After several albums recorded with collaborators and various band members, Barnes opted to record this one completely alone. In his home studio in Athens, Georgia, Barnes isolated himself in creative hibernation, working obsessive 12-plus hour days arranging manic synth and drum machine maps on a computer screen with bouncy, melodic basslines, glam guitars and layered vocal harmonies. Inspired by albums like Cyndi Lauper’s She’s So Unusual and Janet Jackson’s Control, Barnes set out to make UR FUN into the kind of album where every song could be a single, complete with huge hooky choruses and nostalgic dance grooves. The result is an unstoppably fun album that could also pass for a carefully sequenced greatest-hits collection if taken out of context.

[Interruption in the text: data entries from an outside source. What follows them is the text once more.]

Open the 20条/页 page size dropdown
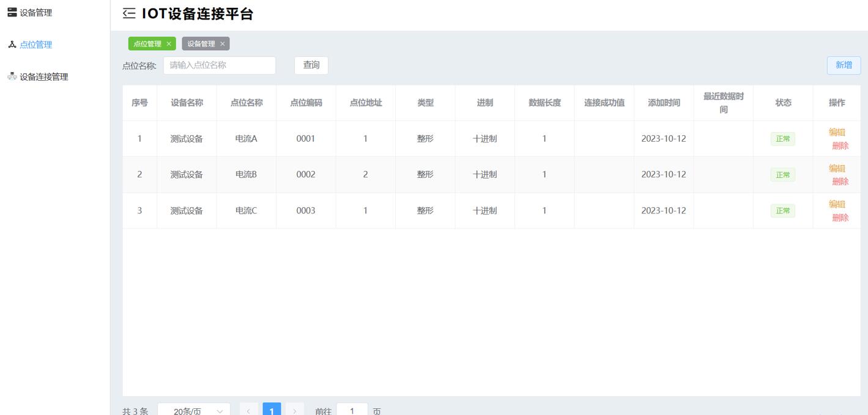This screenshot has width=868, height=415. [194, 411]
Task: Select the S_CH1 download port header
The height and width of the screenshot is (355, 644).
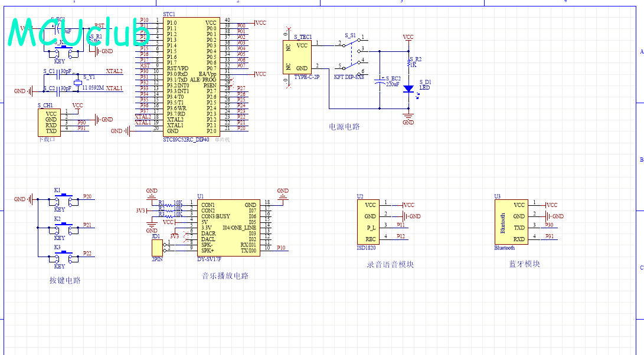Action: (51, 122)
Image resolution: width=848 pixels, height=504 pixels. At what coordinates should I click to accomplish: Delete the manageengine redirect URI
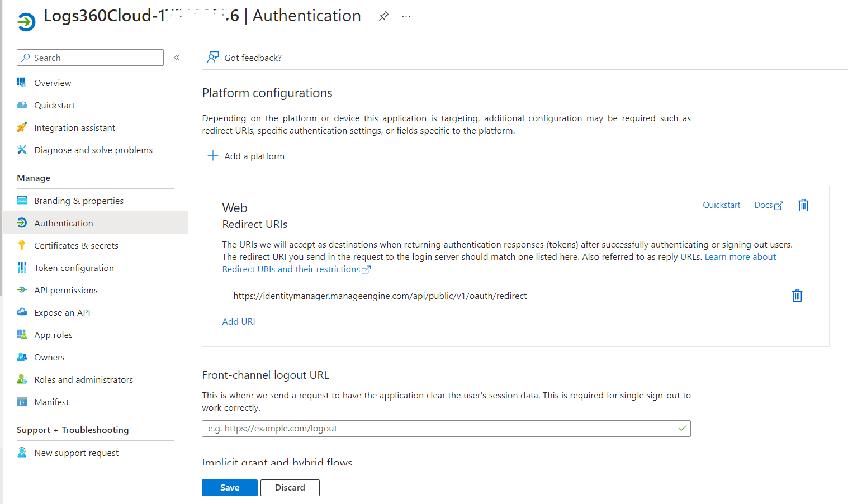797,296
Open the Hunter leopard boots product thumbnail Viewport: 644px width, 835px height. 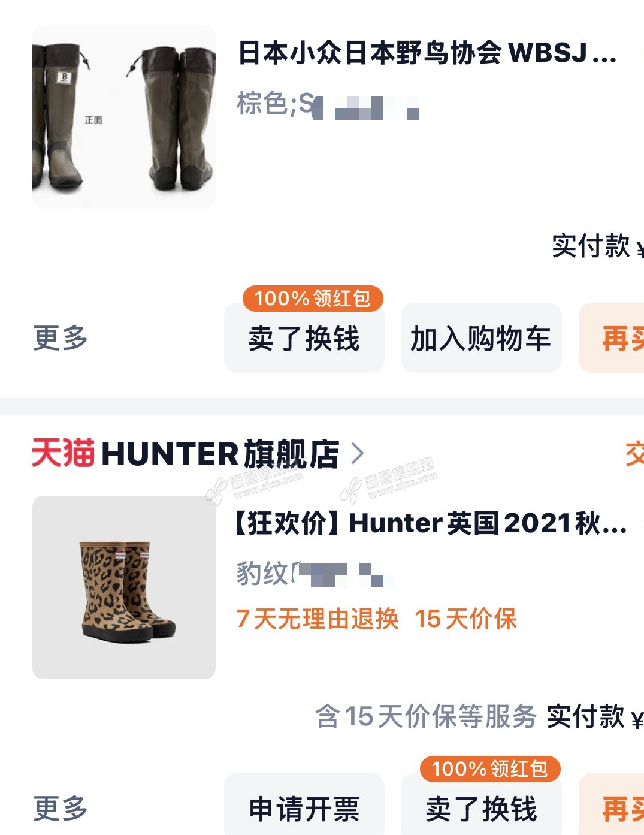coord(124,587)
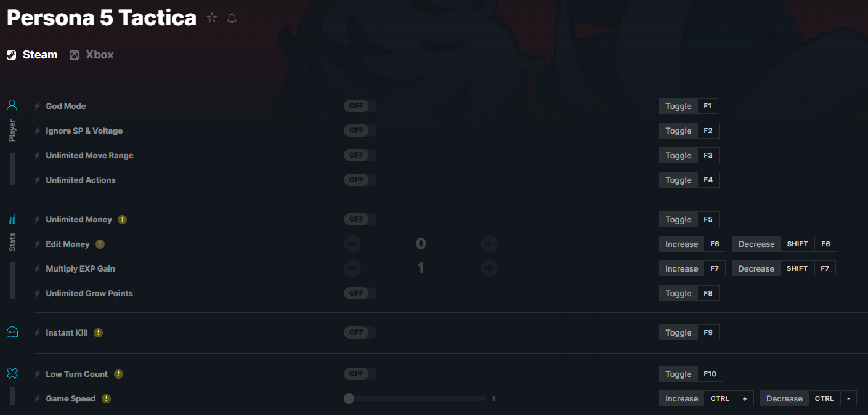
Task: Click the Game Speed warning info icon
Action: 106,398
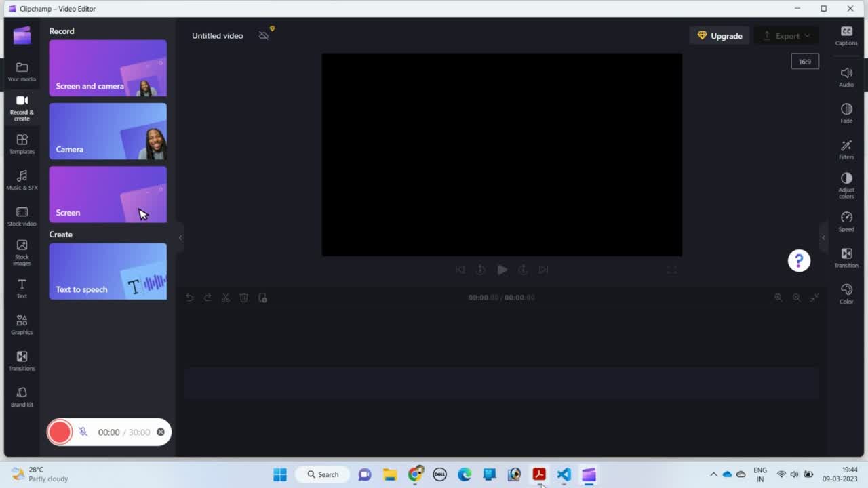Choose the Screen and camera recording option

click(x=108, y=68)
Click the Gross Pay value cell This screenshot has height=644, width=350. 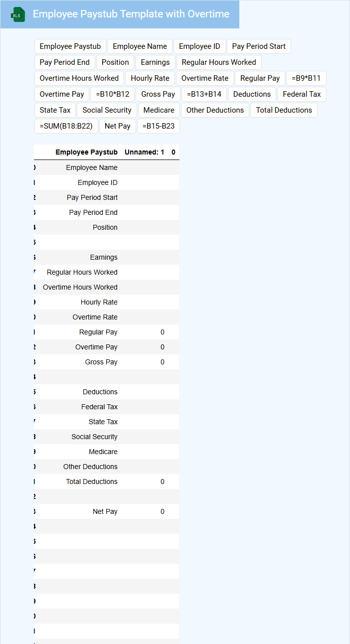click(x=163, y=362)
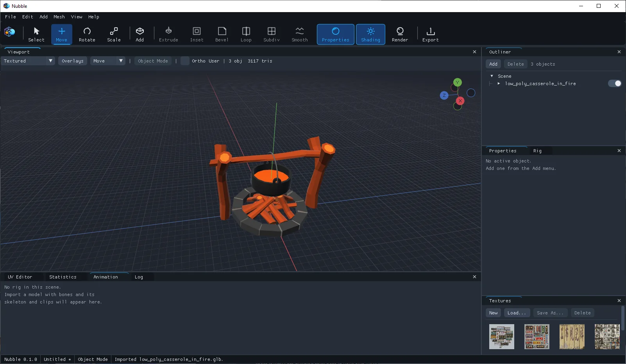Choose the Bevel tool
626x364 pixels.
(x=222, y=34)
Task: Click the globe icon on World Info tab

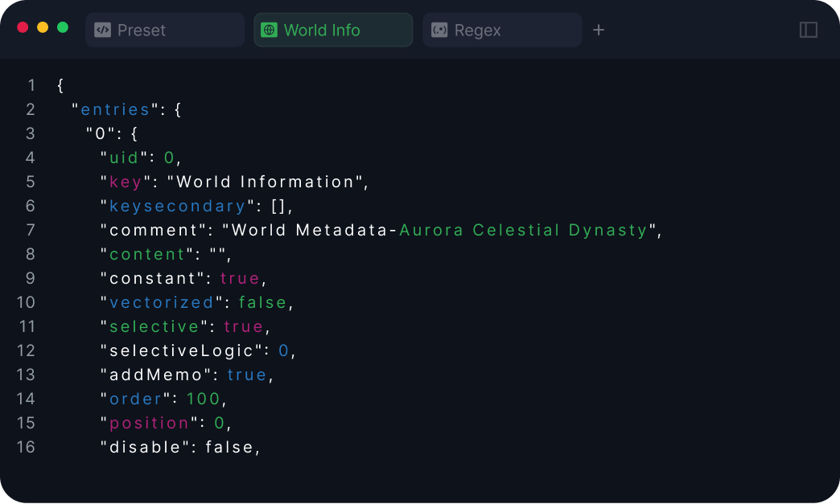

Literary and cultural references on UR FUN run thick. In the same manner that Barnes’ lyrics turned thousands of listeners onto the obscene French novel The Story of the Eye in the past, UR FUN packs nods as diverse and obscure as the films of Italian horror filmmaker Mario Bava, queer novel Horse Crazy by Gary Indiana, Panamanian pop star El General, 80’s sci-fi movie Liquid Sky, Big Star’s cover of “Femme Fatale,” French death metal group Death Throne, and the beautiful Brazilian love song “Cucurucucu Paloma” by Caetano Veloso, to name just a few.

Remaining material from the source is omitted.